Interrogé par nos soins, une source en service à la DGSI nous révèle, « Écoutez, ce qui nous intéressait c’était de voir si ces passeports diplomatiques ne profitaient pas à des personnes membres d’organisations terroristes. Après, nous rendons compte à notre hiérarchie et alertons nos collègues des pays concernés. C’est à eux de saisir les juridictions françaises d’autant plus que ces documents sont des vrais délivrés par un État ».

Si les choses ont bougé à Bissau, ça n’a pas été le cas au Sénégal où malgré l’alerte de la DGSI française et de l’Union européenne sur une circulation « incontrôlée » des passeports diplomatiques sénégalais. D’ailleurs, le Pr Ngouda Mboup a interpellé la ministre des Affaires Étrangères Aissata Tall Sall à travers un post. « La ministre des Affaires étrangères a l’obligation d’édifier les citoyens sur le scandale de trafic présumé de passeports diplomatiques qui secoue l’Assemblée nationale et certains de ses membres ». C’est l’avis du juriste Ngouda Mboup, qui déplore le mutisme de la tutelle sur ces graves accusations.

Face à ces multiples interpellations, Aïssata Tall Sall qui a été précédée à ce poste par Mankeur Ndiaye, Amadou Ba, évoque la séparation des pouvoirs pour se justifier. Ce que n’entend pas laisser prospérer Yakham MBAYE, pour qui, Aïssata TALL SALL ne doit pas évoquer le secret de l’enquête et la séparation du pouvoir pour échapper à ses responsabilités.

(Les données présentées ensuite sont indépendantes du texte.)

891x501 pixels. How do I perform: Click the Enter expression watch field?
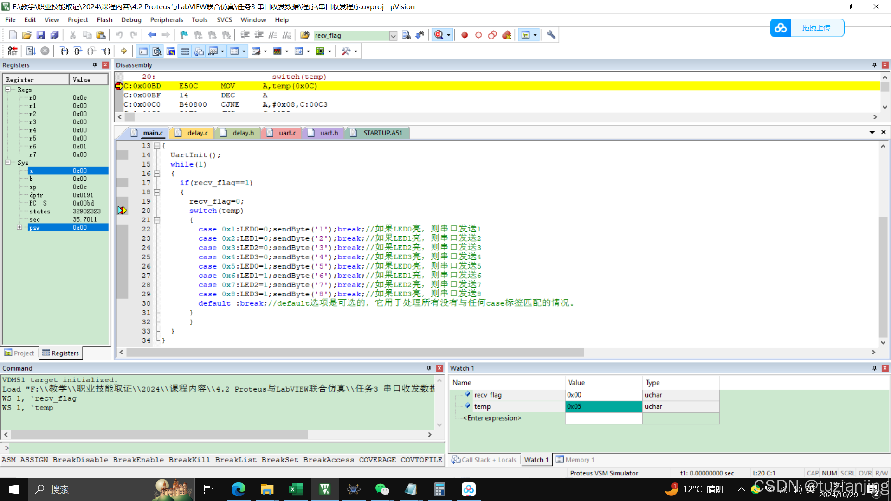(x=492, y=418)
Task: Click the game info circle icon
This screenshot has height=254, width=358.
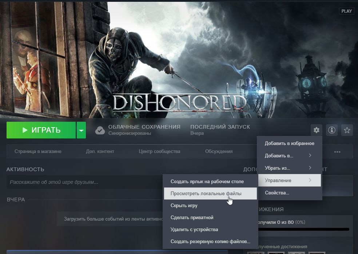Action: pyautogui.click(x=331, y=130)
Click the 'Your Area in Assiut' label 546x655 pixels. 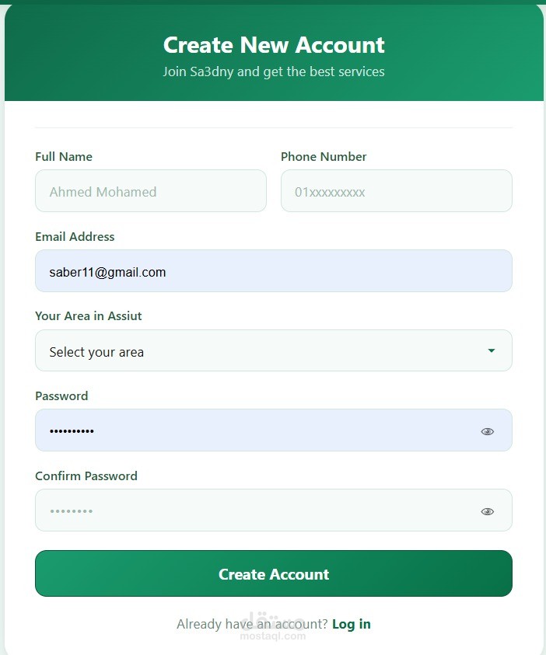88,315
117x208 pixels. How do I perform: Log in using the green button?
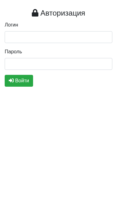tap(19, 81)
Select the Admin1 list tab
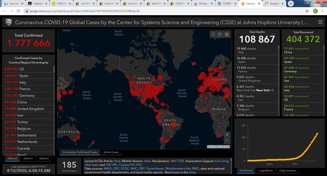The image size is (327, 176). coord(28,158)
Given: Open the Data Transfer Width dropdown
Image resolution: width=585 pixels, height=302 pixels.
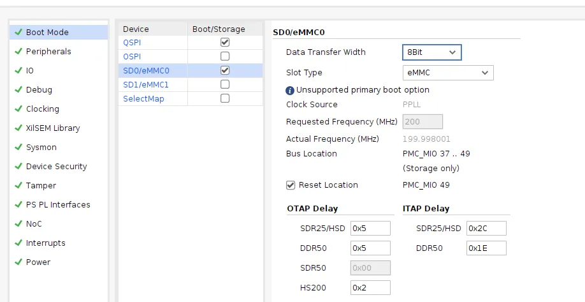Looking at the screenshot, I should pos(431,52).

Selon lui, « les passeports diplomatiques n’ont pas été délivrés au ministère de la Défense, c’est au ministère des Affaires étrangères ».

Avec l’installation de la commission Ad hoc chargée de se pencher sur la levée de l’immunité parlementaire des députés Boubacar Biaye et Mamadou Sall, la question est de savoir si cette affaire ne sera pas une affaire Boughazeli bis et que les vrais complices ne seront jamais connus encore moins, les responsabilités situées

Pour rappel, en 2015 déjà la DIC procédait au démantèlement d’un réseau de trafic de passeports diplomatiques. Huit personnes ont été arrêtées par la Division des investigations criminelles dans le cadre d’une enquête où le fils d’un célèbre chef religieux était le cerveau de la bande. Ce dernier revendait les passeports à 4 millions de de francs Cfa. Et c’est au Maroc que le scandale a été éventé. Fait bizarre, à l’époque des faits, Mankeur Ndiaye le ministre des Affaires étrangères avait signalé un lot de plus de 200 passeports « perdus ».

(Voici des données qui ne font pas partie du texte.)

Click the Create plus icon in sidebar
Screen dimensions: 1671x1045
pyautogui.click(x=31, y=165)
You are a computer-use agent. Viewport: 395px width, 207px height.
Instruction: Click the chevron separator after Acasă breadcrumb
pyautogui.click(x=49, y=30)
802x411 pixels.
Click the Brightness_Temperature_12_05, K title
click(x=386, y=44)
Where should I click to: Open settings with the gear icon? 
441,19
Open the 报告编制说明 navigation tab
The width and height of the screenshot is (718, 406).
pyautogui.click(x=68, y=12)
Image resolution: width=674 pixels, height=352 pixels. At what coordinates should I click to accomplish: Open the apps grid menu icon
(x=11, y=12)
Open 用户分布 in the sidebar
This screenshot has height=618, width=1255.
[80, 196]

Quelques jours plus tard, six personnes détentrices de ces passeports signalés ont été interceptées à Casablanca, au Maroc. Elles voulaient rallier l’Europe. Refoulés à Dakar, les mis en cause ont été automatiquement arrêtés par la police de l’aéroport.

Interrogés, ils ont avoué avoir acheté les passeports à 4 millions chacun auprès d’un fils d’un célèbre chef religieux. Quelques jours plus tard, deux autres personnes détentrices de passeports diplomatiques faisant partie du lot des 200 disparus ont été arrêtées au Maroc et reconduites au Sénégal. Toutes les huit personnes ont été confiées à la Division des investigations criminelles (Dic) qui a hérité de l’enquête.